EXTRACT PROVIDED:
####################

Did you know Brandon Nimmo was from Wyoming?

MLB: New York Mets at Detroit Tigers Rick Osentoski-USA TODAY Sports

6. Brandon Nimmo, OF

Height: 6'3”, Weight: 205 lbs.
DOB: 3/27/1993 (23)
Acquired: 1st round, 2011 Draft (East High School, Wyoming)
Bats/Throws: L/R
2016: Las Vegas (Triple-A): 97 G, 444 PA, .352/.423/.541, 16.4 strikeout rate, 10.4 walk rate / New York (MLB): 32 G, 80 PA, .274/.338/.329, 25.0 strikeout rate, 7.5 walk rate

Still a prospect despite being drafted in 2011, many have succumbed to prospect fatigue and the fact that Brandon Nimmo has no standout tools and written him off. While his stock did not rise significantly, the Wyoming native had a good season in 2016 and showed more of a pulse than many attributed to him.

His production at the plate was PCL-assisted, but that doesn’t mean that there weren’t encouraging aspects that can be gleaned from his time in Triple-A—especially the minimization of the platoon splits that had plagued him for most of his professional career. Multiple injuries, swing changes, and the progression of time have dampened expectations, but on the whole, Nimmo still has a solid, albeit unexciting, baseball profile. He has the ability to play all three outfield positions. He has an excellent eye at the plate and only offers at pitches he likes, leading to a plethora of walks and few mistakes. He still shows good power during batting practice and might still yet translate it into in-game power. Despite a lower ceiling, Nimmo still has a useful floor.

Greg says:

There’s still a chance Nimmo can develop into a useful fourth outfielder, a player who can play a few times a week against weak righties while playing all three outfield positions. There’s also still a chance he can play every day, though the odds of that diminish if he doesn’t play center and has to make up for it with the bat. He still has a good eye at the plate and decent raw power, though it remains to be seen if he can bring that power into the game consistently. It’s hard not to just see a higher-contact, less-powerful version of Kirk Nieuwenhuis, which is a useful depth player on a first-division team.

####################

Target position records
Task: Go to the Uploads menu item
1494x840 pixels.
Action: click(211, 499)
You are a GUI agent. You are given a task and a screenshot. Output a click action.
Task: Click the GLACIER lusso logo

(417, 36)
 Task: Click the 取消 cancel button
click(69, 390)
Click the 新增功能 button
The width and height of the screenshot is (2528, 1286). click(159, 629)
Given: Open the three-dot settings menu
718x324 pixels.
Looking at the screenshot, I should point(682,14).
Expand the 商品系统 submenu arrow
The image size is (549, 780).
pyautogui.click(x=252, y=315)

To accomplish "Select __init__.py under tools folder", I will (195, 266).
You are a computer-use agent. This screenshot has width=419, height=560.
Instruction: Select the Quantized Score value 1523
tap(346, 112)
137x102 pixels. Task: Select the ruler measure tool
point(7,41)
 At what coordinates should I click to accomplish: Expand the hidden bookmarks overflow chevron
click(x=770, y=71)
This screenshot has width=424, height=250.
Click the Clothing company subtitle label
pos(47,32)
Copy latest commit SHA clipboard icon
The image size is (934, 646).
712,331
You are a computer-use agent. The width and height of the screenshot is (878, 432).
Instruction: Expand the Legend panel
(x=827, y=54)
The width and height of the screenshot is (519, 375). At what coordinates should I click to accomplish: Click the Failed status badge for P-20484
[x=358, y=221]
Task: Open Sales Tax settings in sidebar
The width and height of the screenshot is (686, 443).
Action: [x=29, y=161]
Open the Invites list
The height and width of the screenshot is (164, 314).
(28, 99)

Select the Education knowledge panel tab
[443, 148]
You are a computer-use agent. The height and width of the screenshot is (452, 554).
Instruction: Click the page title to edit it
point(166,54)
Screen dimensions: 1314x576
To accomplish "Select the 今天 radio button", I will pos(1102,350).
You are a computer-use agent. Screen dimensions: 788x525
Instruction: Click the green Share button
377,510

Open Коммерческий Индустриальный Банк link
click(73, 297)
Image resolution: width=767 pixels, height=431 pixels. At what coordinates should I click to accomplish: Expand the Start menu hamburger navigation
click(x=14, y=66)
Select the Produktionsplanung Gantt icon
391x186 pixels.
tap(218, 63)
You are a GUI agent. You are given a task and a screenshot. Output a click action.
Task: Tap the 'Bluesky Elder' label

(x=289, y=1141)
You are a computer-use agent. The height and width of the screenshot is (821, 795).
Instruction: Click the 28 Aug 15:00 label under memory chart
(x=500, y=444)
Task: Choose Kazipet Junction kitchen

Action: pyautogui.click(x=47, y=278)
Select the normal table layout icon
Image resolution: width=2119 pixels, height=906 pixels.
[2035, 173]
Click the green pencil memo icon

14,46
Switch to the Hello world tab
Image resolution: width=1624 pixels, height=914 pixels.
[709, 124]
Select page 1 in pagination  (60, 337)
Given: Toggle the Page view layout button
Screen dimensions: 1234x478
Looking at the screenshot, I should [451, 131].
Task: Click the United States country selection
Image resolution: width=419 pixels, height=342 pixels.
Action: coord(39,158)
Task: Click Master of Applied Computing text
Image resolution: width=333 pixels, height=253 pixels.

####################

TO-DO LIST:
[1] Answer these questions using the Brandon Nimmo prospect report:
(a) Which high school did Nimmo attend when the Mets drafted him?
(b) What was his walk rate at Las Vegas in 2016?
(c) To which player does Greg compare Nimmo?
[2] Continue the Brandon Nimmo prospect report from its final sentence.

OUTPUTS BY TASK:
[1]
(a) East High School, Wyoming
(b) 10.4
(c) Kirk Nieuwenhuis

[2]
Lukas says:

Hoping for the flashes of raw power to show up on a consistent in game basis is folly at this point. Nimmo is a fourth outfielder who can survive in center and beat up right handed pitching while also launching an huge home run every once in a while. That’s not an exciting profile, but it’s a useful one.

Steve says:

I buy into the Kevin Long swing changes. Not looking at his PCL-inflated numbers, but rather the trends, everything I saw from Nimmo was encouraging. He got better as the season went on. He exhibited no platoon splits in over 100 at-bats against left-handed pitchers. I don’t think all of his platoon issues were solved, but I wouldn’t have a problem starting him on a regular basis, sitting him only against the toughest lefties. My high esteem of the outfielder is predicated on his ability to stay in center field, but by all accounts, he is still able to handle the position adequately. If it turns out he can only handle left field, Nimmo becomes a much less exciting player, but his combination of on-base ability and solid numbers against right-handed pitchers is still a valuable commodity.